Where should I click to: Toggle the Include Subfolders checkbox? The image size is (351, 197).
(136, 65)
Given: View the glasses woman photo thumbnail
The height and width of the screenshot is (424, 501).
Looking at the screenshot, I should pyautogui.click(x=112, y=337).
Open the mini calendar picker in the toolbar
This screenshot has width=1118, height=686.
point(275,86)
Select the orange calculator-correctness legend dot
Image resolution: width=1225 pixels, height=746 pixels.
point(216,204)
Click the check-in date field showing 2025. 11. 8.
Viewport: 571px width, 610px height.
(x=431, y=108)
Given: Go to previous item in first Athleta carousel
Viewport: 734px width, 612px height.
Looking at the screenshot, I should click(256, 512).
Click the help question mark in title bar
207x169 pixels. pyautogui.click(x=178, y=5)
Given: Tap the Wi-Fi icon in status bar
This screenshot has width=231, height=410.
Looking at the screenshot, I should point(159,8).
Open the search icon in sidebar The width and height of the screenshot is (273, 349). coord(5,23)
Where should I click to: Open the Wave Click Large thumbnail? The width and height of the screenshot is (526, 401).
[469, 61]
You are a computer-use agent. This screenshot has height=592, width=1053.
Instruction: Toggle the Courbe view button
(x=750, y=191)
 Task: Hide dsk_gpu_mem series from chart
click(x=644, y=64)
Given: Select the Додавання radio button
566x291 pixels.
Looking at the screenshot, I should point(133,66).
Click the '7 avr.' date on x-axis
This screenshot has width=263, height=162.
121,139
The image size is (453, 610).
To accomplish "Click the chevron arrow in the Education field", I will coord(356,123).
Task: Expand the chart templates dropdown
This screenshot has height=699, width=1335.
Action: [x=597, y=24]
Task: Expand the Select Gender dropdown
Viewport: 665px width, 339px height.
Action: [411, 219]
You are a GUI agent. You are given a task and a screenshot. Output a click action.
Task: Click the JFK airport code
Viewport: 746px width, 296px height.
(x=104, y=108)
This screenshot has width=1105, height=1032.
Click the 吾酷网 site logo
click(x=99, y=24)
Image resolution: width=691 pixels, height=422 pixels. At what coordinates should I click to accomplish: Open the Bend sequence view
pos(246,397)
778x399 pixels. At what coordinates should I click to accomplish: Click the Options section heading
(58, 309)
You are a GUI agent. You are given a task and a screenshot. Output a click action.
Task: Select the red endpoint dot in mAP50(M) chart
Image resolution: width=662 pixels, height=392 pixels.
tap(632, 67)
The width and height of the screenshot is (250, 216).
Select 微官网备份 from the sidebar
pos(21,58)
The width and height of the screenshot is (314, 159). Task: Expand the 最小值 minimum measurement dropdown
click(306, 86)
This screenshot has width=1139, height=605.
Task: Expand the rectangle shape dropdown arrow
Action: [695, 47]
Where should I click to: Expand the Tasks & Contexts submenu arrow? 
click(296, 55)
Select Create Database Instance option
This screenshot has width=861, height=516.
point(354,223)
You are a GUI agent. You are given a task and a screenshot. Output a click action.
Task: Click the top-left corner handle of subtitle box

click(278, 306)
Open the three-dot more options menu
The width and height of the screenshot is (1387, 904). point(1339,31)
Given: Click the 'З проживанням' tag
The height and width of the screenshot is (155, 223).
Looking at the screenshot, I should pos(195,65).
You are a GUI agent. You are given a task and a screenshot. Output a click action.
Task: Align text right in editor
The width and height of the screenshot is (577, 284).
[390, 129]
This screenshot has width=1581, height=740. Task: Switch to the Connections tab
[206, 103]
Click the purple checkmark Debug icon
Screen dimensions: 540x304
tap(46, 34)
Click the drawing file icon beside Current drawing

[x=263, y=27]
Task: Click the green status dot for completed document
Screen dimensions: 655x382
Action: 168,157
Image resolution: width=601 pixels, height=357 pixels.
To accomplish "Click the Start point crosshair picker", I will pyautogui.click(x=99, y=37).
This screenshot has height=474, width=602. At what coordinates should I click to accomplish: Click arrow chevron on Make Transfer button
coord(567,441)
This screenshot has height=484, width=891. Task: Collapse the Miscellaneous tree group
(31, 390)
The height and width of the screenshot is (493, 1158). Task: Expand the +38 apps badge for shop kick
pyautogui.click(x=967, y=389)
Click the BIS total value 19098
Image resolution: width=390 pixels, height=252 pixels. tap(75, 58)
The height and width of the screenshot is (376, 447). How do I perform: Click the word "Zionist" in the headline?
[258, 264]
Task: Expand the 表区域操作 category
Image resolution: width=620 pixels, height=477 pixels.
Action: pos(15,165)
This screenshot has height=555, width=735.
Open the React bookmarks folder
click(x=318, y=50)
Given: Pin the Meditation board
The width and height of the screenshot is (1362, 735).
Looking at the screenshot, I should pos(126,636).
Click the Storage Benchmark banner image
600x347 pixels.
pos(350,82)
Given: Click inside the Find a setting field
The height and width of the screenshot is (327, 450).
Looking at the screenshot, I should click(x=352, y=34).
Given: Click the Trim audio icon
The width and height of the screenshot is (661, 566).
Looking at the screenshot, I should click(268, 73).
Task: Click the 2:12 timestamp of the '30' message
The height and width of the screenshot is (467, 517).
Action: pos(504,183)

What you are asked to do
Could you print the lines above, exactly as written, from the line containing "The width and height of the screenshot is (1362, 735)." through the final one?

Reply
The width and height of the screenshot is (1362, 735).
Looking at the screenshot, I should pos(126,636).
Click the Storage Benchmark banner image
600x347 pixels.
pos(350,82)
Given: Click inside the Find a setting field
The height and width of the screenshot is (327, 450).
Looking at the screenshot, I should click(x=352, y=34).
Given: Click the Trim audio icon
The width and height of the screenshot is (661, 566).
Looking at the screenshot, I should click(268, 73).
Task: Click the 2:12 timestamp of the '30' message
The height and width of the screenshot is (467, 517).
Action: pos(504,183)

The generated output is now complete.